■ STATED PROBLEM A
From the course description below, list the areas of engineering analysis in which the course applies the Finite Element Method.

FEM in Engineering Computations (FSI-RIV)

Academic year 2019/2020

Supervisor:	prof. Ing. Jindřich Petruška, CSc.
Supervising institute:	ÚMTMB	all courses guaranted by this institute
Teaching language:	Czech
Aims of the course unit:
Aim of the course is to present numerical solution of problems of Structural and Continuum Mechanics by Finite Element Method and to give a general view of the possibilities of commercial FE packages.
Learning outcomes and competences:
Students learn how to formulate appropriate computational models of typical problems of applied mechanics. They will become experienced in preparation, running and postprocessing of FE models and able to use any of the commercial FE packages after only a short introductory training.
Prerequisites:
Matrix notation, linear algebra, function of one and more variables, calculus, differential equations, elementary dynamics, elasticity and thermal conduction.
Course contents:
The course presents an introduction to selected numerical methods in Continuum Mechanics (finite difference method, boundary element method) and, in particular, a more detailed discourse of the Finite Element Method. The relation to Ritz method is explained, algorithm of the FEM is presented together with the basic theory and terminology (discretisation of continuum, types of elements, shape functions, element and global matrices of stiffness, pre- and post-processing). Application of the FEM in different areas of engineering analysis is presented in theory and practice: static linear elasticity, dynamics (modal analysis and transient problem), thermal analysis. In the practical part students will learn how to create an appropriate computational model and realise the FE analysis using commercial software.
Teaching methods and criteria:
The course is taught through lectures explaining the basic principles and theory of the discipline. Exercises are focused on practical topics presented in lectures.
Assesment methods and criteria linked to learning outcomes:
The course-unit credits award is based on the individual preparation of two semester projects, proving students have mastered the work with a selected FE package. Examination has the form of a written test.
Controlled participation in lessons:
Attendance at practical training is obligatory. Study progress is checked in seminar work during the whole semester.

■ STATED PROBLEM B
Reproduce the records from the line containing "Image resolution: width=1568 pixels, height=502" down through the line containing "will (381, 83).", with "icon" renamed to "symbol" and everything else unchanged.

■ TASK DATA

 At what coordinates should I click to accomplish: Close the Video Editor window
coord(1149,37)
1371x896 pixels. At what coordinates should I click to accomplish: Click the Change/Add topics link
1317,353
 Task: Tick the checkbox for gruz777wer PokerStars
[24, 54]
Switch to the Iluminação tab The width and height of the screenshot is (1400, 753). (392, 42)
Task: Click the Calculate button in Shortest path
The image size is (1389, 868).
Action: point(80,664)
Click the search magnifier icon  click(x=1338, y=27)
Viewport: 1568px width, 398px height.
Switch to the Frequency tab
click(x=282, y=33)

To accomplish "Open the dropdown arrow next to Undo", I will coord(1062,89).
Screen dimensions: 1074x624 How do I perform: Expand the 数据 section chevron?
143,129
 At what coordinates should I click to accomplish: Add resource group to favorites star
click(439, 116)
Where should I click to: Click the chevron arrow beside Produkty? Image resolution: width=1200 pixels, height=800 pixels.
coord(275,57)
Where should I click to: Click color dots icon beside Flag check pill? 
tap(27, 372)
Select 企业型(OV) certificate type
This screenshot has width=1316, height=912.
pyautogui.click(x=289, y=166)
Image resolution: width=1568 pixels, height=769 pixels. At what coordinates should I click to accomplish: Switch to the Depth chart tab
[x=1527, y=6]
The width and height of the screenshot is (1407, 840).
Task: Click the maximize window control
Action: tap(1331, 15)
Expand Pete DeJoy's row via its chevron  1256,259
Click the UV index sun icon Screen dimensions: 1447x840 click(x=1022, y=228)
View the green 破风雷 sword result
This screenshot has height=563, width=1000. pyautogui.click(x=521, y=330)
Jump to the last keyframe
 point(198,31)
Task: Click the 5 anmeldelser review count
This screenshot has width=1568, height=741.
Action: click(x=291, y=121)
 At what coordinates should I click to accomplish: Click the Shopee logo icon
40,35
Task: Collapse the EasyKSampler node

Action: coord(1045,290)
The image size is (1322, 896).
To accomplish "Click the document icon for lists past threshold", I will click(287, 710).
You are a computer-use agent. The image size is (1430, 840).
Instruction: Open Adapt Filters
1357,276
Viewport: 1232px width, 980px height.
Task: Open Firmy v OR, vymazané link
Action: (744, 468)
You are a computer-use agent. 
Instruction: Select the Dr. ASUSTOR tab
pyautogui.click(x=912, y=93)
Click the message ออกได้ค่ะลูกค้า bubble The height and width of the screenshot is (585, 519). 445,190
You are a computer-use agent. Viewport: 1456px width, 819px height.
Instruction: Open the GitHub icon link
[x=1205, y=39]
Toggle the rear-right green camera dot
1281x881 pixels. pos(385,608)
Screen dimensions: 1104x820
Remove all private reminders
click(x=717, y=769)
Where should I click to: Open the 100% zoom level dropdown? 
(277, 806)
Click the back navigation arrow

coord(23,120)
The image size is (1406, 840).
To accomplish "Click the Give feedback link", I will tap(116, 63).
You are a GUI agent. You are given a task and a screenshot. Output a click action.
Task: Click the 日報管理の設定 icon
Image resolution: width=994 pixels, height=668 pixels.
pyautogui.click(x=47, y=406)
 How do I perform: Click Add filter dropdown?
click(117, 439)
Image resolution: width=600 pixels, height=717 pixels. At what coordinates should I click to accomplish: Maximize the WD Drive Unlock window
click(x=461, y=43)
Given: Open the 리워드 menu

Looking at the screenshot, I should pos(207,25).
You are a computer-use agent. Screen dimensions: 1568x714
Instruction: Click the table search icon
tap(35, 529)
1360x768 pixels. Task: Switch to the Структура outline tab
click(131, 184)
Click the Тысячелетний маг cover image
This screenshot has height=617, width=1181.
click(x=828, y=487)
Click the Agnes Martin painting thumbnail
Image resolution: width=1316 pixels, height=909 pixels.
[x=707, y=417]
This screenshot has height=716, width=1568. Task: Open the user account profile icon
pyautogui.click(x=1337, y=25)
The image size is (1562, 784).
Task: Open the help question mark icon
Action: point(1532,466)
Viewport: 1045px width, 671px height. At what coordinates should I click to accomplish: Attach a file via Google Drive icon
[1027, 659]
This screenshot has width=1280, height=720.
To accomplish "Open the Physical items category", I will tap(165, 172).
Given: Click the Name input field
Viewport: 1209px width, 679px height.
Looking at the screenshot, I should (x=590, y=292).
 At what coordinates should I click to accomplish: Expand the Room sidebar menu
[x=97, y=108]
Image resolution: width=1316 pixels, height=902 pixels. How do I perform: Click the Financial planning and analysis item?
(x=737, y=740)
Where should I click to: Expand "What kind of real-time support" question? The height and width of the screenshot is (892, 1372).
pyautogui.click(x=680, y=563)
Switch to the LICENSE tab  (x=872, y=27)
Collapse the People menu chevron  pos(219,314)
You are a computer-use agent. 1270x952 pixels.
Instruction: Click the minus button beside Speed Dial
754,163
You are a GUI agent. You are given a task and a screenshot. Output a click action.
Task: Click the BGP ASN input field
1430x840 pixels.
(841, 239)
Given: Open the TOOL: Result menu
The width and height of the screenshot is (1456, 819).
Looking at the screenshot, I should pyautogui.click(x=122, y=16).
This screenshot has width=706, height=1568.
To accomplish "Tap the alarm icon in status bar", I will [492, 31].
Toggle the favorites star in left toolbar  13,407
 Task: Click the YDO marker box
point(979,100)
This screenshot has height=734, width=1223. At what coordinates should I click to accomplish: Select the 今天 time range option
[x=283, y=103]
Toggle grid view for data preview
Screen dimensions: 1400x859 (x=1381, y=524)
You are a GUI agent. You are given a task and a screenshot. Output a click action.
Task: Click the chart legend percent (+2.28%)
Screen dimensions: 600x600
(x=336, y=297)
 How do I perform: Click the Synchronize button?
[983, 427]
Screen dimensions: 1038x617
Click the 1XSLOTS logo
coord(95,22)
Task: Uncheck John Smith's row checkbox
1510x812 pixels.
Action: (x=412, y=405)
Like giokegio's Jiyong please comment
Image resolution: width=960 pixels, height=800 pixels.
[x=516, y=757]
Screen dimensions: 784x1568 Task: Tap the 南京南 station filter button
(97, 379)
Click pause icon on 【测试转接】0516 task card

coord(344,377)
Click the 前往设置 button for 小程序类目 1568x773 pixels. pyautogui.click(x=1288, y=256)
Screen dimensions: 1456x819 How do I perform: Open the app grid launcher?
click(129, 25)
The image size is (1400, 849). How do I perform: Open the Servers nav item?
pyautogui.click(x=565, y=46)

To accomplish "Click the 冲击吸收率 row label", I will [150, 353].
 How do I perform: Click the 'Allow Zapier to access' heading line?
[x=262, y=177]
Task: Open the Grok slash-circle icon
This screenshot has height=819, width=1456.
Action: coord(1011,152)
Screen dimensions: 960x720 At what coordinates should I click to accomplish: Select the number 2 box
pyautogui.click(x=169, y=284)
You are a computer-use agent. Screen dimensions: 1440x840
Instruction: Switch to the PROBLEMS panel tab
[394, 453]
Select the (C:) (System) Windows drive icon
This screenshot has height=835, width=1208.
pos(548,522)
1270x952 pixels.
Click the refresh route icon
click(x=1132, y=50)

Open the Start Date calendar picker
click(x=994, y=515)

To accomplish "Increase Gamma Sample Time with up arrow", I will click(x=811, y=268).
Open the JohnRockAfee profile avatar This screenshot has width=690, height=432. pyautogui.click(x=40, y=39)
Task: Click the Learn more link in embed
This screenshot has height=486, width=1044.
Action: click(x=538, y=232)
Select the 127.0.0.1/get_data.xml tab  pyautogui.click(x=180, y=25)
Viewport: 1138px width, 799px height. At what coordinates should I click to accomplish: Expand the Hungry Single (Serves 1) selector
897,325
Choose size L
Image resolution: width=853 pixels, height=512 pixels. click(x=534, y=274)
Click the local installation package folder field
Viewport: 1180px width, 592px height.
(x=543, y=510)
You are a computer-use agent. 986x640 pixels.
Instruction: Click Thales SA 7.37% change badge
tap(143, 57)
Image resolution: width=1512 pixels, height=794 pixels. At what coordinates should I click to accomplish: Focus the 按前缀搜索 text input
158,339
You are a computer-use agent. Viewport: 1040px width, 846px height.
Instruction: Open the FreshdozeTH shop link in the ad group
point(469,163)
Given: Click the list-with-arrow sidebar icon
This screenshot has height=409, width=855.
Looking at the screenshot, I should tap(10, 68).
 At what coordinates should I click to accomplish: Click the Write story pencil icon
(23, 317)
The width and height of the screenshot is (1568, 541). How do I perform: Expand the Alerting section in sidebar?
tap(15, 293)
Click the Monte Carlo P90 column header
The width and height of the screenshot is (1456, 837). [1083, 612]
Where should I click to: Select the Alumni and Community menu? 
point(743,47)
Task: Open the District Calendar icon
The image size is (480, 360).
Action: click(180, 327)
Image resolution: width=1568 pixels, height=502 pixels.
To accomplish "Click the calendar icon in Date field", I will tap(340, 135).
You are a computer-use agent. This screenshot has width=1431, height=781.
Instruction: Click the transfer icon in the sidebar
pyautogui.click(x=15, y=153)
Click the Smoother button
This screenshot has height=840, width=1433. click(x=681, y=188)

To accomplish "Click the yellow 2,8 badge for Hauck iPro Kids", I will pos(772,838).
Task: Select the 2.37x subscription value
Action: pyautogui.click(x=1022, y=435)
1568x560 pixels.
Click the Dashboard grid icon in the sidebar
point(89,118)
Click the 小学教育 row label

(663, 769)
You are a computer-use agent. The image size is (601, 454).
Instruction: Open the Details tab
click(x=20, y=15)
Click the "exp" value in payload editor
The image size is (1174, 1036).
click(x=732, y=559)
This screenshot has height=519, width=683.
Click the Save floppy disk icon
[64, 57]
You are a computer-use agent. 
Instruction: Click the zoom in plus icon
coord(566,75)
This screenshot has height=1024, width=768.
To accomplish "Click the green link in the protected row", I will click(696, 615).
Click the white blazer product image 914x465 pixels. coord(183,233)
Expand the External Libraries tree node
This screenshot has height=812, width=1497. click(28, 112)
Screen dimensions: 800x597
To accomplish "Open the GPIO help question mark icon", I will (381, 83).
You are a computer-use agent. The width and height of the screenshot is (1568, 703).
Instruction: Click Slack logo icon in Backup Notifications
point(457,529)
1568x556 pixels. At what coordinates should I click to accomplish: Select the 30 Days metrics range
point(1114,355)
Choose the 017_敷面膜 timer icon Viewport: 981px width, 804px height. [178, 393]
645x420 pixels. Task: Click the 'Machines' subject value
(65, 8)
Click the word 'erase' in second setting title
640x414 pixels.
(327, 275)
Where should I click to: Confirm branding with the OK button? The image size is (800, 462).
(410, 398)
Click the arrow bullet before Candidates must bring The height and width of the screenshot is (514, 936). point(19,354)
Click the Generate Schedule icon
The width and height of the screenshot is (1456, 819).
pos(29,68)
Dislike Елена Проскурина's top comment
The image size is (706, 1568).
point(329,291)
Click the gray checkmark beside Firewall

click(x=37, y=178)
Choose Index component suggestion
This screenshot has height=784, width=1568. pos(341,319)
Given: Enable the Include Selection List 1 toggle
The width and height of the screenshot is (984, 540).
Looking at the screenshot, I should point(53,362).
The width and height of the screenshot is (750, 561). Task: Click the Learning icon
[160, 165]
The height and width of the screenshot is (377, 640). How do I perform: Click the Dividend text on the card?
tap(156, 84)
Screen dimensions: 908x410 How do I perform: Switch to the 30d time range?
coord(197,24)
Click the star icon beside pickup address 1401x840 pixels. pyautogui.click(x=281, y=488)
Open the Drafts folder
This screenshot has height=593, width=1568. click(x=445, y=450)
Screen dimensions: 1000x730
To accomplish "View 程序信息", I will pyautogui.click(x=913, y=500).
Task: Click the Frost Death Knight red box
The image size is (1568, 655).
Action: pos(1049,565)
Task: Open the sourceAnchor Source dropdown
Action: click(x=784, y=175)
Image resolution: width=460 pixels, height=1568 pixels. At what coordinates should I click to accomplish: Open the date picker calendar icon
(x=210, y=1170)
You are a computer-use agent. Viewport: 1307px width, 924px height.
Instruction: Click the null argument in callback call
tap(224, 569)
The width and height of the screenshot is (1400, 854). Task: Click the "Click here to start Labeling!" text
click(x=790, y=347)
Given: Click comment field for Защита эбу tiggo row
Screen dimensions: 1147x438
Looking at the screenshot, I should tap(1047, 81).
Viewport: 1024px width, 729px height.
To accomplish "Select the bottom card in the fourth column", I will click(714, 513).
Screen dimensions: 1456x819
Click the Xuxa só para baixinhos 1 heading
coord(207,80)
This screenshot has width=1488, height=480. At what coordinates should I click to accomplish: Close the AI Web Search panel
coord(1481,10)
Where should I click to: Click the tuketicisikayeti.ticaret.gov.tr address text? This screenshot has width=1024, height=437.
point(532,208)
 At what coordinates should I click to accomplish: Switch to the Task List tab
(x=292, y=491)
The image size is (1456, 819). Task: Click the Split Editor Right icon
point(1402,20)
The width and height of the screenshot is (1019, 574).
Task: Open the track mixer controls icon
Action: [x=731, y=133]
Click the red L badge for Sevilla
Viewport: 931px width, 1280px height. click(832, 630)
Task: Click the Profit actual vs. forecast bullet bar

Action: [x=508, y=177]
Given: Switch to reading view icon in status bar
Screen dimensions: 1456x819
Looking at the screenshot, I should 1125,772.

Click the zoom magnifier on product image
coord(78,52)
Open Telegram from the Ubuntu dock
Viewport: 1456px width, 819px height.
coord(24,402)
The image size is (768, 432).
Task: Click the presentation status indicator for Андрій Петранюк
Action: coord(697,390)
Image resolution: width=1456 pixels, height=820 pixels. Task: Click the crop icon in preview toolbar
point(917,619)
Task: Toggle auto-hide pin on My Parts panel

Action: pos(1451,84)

■ FINISHED ANSWER A
- static linear elasticity
- dynamics (modal analysis and transient problem)
- thermal analysis

■ FINISHED ANSWER B
Image resolution: width=1568 pixels, height=502 pixels.
To accomplish "Click the calendar symbol in Date field", I will tap(340, 135).
You are a computer-use agent. This screenshot has width=1431, height=781.
Instruction: Click the transfer symbol in the sidebar
pyautogui.click(x=15, y=153)
Click the Smoother button
This screenshot has height=840, width=1433. click(x=681, y=188)

To accomplish "Click the yellow 2,8 badge for Hauck iPro Kids", I will pos(772,838).
Task: Select the 2.37x subscription value
Action: pyautogui.click(x=1022, y=435)
1568x560 pixels.
Click the Dashboard grid symbol in the sidebar
point(89,118)
Click the 小学教育 row label

(663, 769)
You are a computer-use agent. The image size is (601, 454).
Instruction: Open the Details tab
click(x=20, y=15)
Click the "exp" value in payload editor
The image size is (1174, 1036).
click(x=732, y=559)
This screenshot has height=519, width=683.
Click the Save floppy disk symbol
[64, 57]
You are a computer-use agent. 
Instruction: Click the zoom in plus symbol
coord(566,75)
This screenshot has height=1024, width=768.
To accomplish "Click the green link in the protected row", I will click(696, 615).
Click the white blazer product image 914x465 pixels. coord(183,233)
Expand the External Libraries tree node
This screenshot has height=812, width=1497. click(28, 112)
Screen dimensions: 800x597
To accomplish "Open the GPIO help question mark symbol", I will (381, 83).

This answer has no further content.